When it comes to treating children with shock, it can be worthwhile to spend a couple minutes scanning for unusual etiologies.
It had been a reasonably quiet morning shift in your ED until the hospital’s on-campus pediatric clinic called regarding a patient in transit. They are sending a 6-year-old girl who presented with a chief complaint of fever. The attending pediatrician is unable to provide much history but reports a fairly abrupt deterioration of the child’s status during the resident history and physical examination.
On arrival to the ED, the patient appears uncomfortable with reduced tone and activity. Her parents communicate their agreement that her condition worsened noticeably during the clinic evaluation. Vital signs include a blood pressure of 94/78 mmHg, heart rate 148, respirations 36 and temperature 104.30F. Her capillary refill time is 5 seconds and she appears pale.
It appears you are faced with a case of normotensive or “compensated” shock. Both her low pulse pressure and cold skin suggest profound vasoconstriction. Most of your staff has, quite appropriately, begun working on intravenous access while another nurse – an observer of your recent bedside diagnosis of an unsuspected pericardial effusion – hands you a curvilinear ultrasound probe.
In two previous issues of Soundings, we discussed multiple cases in which children presented with shock and emphasized how a systematic approach to scanning can be very useful. In this third segment covering pediatric resuscitation ultrasound, we will present a frequently neglected consideration in the child with undifferentiated shock.
You begin, as usual, by assessing the heart. It is small, appears morphologically normal, and contracts vigorously with no pericardial effusion present. Quickly, you rotate your probe and assess the inferior vena cava (IVC). It is small and collapses fully with inspiration. Your nurse asks you whether you would now like to administer 20 cc/kg of normal saline, pushed as quickly as possible.

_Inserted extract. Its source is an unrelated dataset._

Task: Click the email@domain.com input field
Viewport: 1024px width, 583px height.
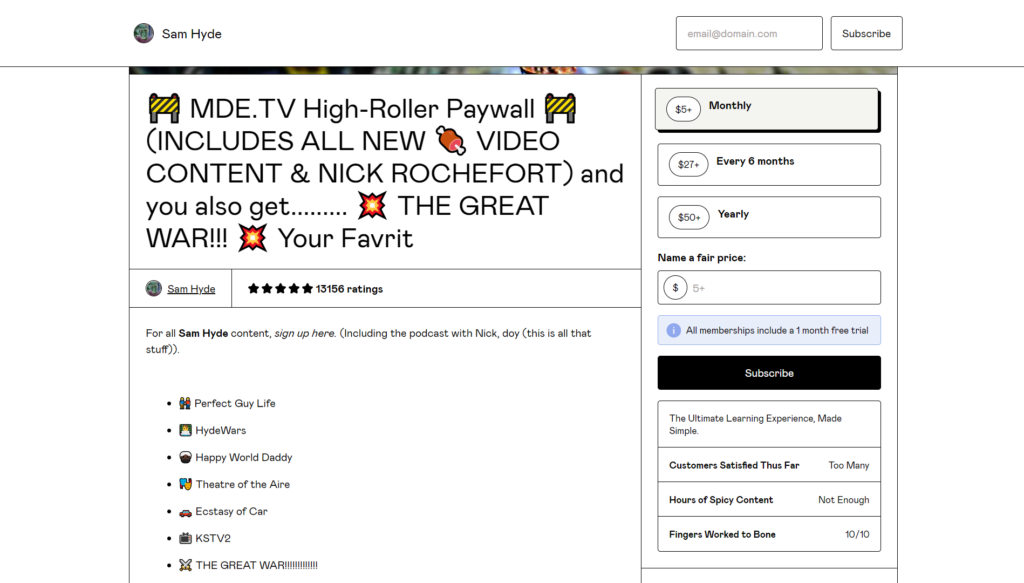Action: pos(749,33)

In this case, your response is, appropriately, “Yes.” The “pump” is working and the “tank” seems near-empty. Improving perfusion is your foremost immediate priority.
While the fluid bolus is being administered, you apply a linear probe to the chest wall and quickly scan multiple lung segments. In addition to normal lung sliding and comet tail artifact you also observe the uniform presence of A-lines. Few or no B-lines are appreciated. The normal lung interstitium suggests vascular integrity and no third-spacing, at least to this point in the resuscitation.
Meanwhile, the fluid bolus has caused considerable improvement. The PICU has been contacted and a bed will be available soon. Your nurses, happy and relieved subsequent to another “save,” ask whether you would like to administer intravenous antibiotics subsequent to appropriate cultures of blood and urine pursuant to a diagnosis of sepsis.
At this point, the little voice in your head interjects, “could there be more to this?”
Your response to your nurses is, appropriately, “Yes, but I need to look around a little more.”
You now begin the extremely important task of searching for occult volume loss. Using a curvilinear probe, you begin by performing a traditional FAST (Focused Abdominal Sonography in Trauma) exam.
The right upper quadrant view is most definitely not normal. Fluid is clearly visible in the right paracolic gutter and Morison’s Pouch (Figure 1 – click image for video link). Moving to the left upper quadrant, you observe what appears to be some heterogeneity of the spleen (Figure 2). Proceeding further you also note free fluid in the pelvis (Figure 3).
It turns out that the child’s family recently returned to their stateside home following a two-week visit to Africa where the young girl met her grandparents for the first time. Her fever is due to malaria contracted during the visit. Subsequent to your stabilization, the resident working in the pediatric clinic volunteers that he palpated a very large spleen on his exam and was so impressed that he invited the clinic medical students to do the same. Not long after, the child was first noted to be pale and manifested other signs of shock.
Practitioners who are experienced in the care of patients with malaria admonish their trainees to palpate the spleen with the utmost of care. Rapid engorgement with distorted red blood cells causes the spleen to be very fragile and prone to injury. In fact, spontaneous rupture of the spleen is sufficiently common that this diagnosis should be suspected whenever a patient at risk for malaria presents with shock or abdominal pain.
Instead of going to the PICU, your patient goes with you to the CT scanner where a high-grade spleen injury is noted. Pharmacologic treatment for malaria is initiated while surgery is consulted. Subsequent to a period of bed rest the child’s condition improves while follow-up scans suggest healing of the injury. Surgery is avoided and she is discharged home and experiences a full recovery.
In a follow-up conference, you were asked why you chose to perform a FAST scan on a child presenting with fever and no history of trauma. Although tempted to allude to your extraordinary clinical judgment, you respond that you were trained to spend an extra minute or two to ensure against unusual etiologies of undifferentiated shock.